### Data for the task
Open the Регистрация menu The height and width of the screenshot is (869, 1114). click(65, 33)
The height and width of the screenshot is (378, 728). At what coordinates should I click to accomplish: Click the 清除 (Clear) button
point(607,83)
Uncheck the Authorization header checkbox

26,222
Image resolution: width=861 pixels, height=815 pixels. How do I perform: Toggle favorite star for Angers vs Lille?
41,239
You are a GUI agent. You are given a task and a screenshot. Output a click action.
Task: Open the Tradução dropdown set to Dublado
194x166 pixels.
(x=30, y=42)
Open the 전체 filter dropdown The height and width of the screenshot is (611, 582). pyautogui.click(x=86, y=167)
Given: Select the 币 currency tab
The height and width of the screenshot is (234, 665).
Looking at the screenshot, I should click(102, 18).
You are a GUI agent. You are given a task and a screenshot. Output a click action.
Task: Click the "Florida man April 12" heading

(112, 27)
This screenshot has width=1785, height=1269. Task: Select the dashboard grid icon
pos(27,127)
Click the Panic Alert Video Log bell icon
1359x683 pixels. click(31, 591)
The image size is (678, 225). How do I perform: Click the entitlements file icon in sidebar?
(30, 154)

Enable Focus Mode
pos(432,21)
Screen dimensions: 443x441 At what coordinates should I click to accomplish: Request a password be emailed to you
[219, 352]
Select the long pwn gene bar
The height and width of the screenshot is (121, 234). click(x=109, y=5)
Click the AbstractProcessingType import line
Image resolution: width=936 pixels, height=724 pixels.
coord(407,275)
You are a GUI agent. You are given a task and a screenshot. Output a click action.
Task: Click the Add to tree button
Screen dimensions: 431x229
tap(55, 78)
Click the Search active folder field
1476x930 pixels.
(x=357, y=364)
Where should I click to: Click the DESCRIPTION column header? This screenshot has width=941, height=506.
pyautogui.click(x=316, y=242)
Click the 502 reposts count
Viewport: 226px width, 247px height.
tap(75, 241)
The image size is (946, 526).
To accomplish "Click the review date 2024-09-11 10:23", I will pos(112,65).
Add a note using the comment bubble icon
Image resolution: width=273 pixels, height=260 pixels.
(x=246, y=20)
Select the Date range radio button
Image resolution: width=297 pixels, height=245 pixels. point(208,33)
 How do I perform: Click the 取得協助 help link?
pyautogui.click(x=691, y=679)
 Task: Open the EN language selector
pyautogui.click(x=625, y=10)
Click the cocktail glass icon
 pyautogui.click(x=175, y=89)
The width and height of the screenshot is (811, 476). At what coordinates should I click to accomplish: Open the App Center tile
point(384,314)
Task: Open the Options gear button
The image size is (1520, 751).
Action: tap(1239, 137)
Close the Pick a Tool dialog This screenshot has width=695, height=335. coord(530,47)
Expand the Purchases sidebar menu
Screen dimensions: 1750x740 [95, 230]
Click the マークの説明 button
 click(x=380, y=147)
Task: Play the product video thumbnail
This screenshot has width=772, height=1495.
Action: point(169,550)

### How to complete this task
All entries above must be reproduced without a single change.

### Task solution
Open the Регистрация menu The height and width of the screenshot is (869, 1114). click(65, 33)
The height and width of the screenshot is (378, 728). At what coordinates should I click to accomplish: Click the 清除 (Clear) button
point(607,83)
Uncheck the Authorization header checkbox

26,222
Image resolution: width=861 pixels, height=815 pixels. How do I perform: Toggle favorite star for Angers vs Lille?
41,239
You are a GUI agent. You are given a task and a screenshot. Output a click action.
Task: Open the Tradução dropdown set to Dublado
194x166 pixels.
(x=30, y=42)
Open the 전체 filter dropdown The height and width of the screenshot is (611, 582). pyautogui.click(x=86, y=167)
Given: Select the 币 currency tab
The height and width of the screenshot is (234, 665).
Looking at the screenshot, I should click(102, 18).
You are a GUI agent. You are given a task and a screenshot. Output a click action.
Task: Click the "Florida man April 12" heading

(112, 27)
This screenshot has width=1785, height=1269. Task: Select the dashboard grid icon
pos(27,127)
Click the Panic Alert Video Log bell icon
1359x683 pixels. click(31, 591)
The image size is (678, 225). How do I perform: Click the entitlements file icon in sidebar?
(30, 154)

Enable Focus Mode
pos(432,21)
Screen dimensions: 443x441 At what coordinates should I click to accomplish: Request a password be emailed to you
[219, 352]
Select the long pwn gene bar
The height and width of the screenshot is (121, 234). click(x=109, y=5)
Click the AbstractProcessingType import line
Image resolution: width=936 pixels, height=724 pixels.
coord(407,275)
You are a GUI agent. You are given a task and a screenshot. Output a click action.
Task: Click the Add to tree button
Screen dimensions: 431x229
tap(55, 78)
Click the Search active folder field
1476x930 pixels.
(x=357, y=364)
Where should I click to: Click the DESCRIPTION column header? This screenshot has width=941, height=506.
pyautogui.click(x=316, y=242)
Click the 502 reposts count
Viewport: 226px width, 247px height.
tap(75, 241)
The image size is (946, 526).
To accomplish "Click the review date 2024-09-11 10:23", I will pos(112,65).
Add a note using the comment bubble icon
Image resolution: width=273 pixels, height=260 pixels.
(x=246, y=20)
Select the Date range radio button
Image resolution: width=297 pixels, height=245 pixels. point(208,33)
 How do I perform: Click the 取得協助 help link?
pyautogui.click(x=691, y=679)
 Task: Open the EN language selector
pyautogui.click(x=625, y=10)
Click the cocktail glass icon
 pyautogui.click(x=175, y=89)
The width and height of the screenshot is (811, 476). At what coordinates should I click to accomplish: Open the App Center tile
point(384,314)
Task: Open the Options gear button
The image size is (1520, 751).
Action: tap(1239, 137)
Close the Pick a Tool dialog This screenshot has width=695, height=335. coord(530,47)
Expand the Purchases sidebar menu
Screen dimensions: 1750x740 [95, 230]
Click the マークの説明 button
 click(x=380, y=147)
Task: Play the product video thumbnail
This screenshot has width=772, height=1495.
Action: point(169,550)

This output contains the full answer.